◆ Given records ◆

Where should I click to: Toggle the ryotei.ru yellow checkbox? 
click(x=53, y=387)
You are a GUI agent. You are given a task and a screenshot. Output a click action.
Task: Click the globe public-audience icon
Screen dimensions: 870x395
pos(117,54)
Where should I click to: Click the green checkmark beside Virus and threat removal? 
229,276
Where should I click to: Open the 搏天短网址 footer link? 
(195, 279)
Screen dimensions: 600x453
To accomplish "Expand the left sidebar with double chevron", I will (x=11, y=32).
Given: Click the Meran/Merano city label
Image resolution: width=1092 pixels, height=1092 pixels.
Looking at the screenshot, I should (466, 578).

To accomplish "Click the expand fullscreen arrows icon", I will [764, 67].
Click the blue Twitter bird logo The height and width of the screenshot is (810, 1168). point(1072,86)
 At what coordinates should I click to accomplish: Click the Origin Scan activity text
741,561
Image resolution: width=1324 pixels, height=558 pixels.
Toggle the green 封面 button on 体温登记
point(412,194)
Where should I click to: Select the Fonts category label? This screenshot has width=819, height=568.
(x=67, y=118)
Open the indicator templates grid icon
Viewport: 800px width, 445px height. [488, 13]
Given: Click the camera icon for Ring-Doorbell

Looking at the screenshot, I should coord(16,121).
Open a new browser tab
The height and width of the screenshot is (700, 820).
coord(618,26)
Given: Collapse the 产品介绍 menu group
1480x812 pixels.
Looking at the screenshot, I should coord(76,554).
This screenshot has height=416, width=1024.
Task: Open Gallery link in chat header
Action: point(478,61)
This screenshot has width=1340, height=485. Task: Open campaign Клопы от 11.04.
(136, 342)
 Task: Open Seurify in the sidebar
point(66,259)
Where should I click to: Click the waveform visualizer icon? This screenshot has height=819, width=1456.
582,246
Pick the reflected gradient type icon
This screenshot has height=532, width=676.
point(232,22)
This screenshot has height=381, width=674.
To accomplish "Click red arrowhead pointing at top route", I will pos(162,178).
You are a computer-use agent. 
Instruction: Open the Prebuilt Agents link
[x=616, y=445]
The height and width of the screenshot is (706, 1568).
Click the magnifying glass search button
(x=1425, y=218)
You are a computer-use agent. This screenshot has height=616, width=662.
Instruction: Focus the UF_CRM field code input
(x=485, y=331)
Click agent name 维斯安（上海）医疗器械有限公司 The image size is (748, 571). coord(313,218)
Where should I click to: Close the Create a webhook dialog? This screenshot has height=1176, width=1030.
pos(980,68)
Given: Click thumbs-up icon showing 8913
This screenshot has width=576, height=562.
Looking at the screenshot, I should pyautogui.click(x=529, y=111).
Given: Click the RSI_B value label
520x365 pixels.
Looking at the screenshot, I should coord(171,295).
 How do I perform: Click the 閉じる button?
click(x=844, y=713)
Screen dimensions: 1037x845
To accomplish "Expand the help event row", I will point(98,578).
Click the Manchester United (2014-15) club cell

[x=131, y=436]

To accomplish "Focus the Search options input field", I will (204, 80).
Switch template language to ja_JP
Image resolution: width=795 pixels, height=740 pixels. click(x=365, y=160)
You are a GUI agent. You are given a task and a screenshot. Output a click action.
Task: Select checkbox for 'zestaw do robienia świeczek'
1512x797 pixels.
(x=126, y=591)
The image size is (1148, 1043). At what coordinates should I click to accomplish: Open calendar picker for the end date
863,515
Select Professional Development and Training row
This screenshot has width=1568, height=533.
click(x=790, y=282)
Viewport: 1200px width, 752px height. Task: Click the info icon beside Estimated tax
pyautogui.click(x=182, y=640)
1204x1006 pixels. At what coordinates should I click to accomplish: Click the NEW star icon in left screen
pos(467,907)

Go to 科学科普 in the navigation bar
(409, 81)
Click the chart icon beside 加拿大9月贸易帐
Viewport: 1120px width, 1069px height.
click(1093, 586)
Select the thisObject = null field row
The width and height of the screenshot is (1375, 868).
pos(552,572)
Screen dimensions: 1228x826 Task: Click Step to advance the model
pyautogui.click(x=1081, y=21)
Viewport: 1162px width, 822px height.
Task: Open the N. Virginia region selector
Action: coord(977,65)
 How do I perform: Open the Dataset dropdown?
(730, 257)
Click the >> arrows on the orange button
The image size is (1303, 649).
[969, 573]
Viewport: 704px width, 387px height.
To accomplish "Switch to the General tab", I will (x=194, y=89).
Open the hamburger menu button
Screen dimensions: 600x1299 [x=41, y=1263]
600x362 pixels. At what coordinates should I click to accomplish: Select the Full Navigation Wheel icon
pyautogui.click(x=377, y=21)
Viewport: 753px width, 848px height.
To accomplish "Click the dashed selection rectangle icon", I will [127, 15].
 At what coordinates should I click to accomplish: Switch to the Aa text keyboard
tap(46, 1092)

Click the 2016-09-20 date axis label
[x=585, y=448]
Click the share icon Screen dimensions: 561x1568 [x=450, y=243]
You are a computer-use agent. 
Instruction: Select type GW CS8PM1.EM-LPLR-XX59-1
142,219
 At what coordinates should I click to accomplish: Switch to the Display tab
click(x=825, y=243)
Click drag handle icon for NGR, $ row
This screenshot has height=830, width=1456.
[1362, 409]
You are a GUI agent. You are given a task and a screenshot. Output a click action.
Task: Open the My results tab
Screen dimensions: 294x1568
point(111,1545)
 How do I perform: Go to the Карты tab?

◆ Exercise goal ◆
Repeat the material exactly. Begin with its first line and end with the line that has "Image resolution: width=1324".

◆ Solution to this task ◆
Where should I click to: Toggle the ryotei.ru yellow checkbox? 
click(x=53, y=387)
You are a GUI agent. You are given a task and a screenshot. Output a click action.
Task: Click the globe public-audience icon
Screen dimensions: 870x395
pos(117,54)
Where should I click to: Click the green checkmark beside Virus and threat removal? 
229,276
Where should I click to: Open the 搏天短网址 footer link? 
(195, 279)
Screen dimensions: 600x453
To accomplish "Expand the left sidebar with double chevron", I will (x=11, y=32).
Given: Click the Meran/Merano city label
Image resolution: width=1092 pixels, height=1092 pixels.
Looking at the screenshot, I should (466, 578).

To accomplish "Click the expand fullscreen arrows icon", I will [764, 67].
Click the blue Twitter bird logo The height and width of the screenshot is (810, 1168). point(1072,86)
 At what coordinates should I click to accomplish: Click the Origin Scan activity text
741,561
Image resolution: width=1324 pixels, height=558 pixels.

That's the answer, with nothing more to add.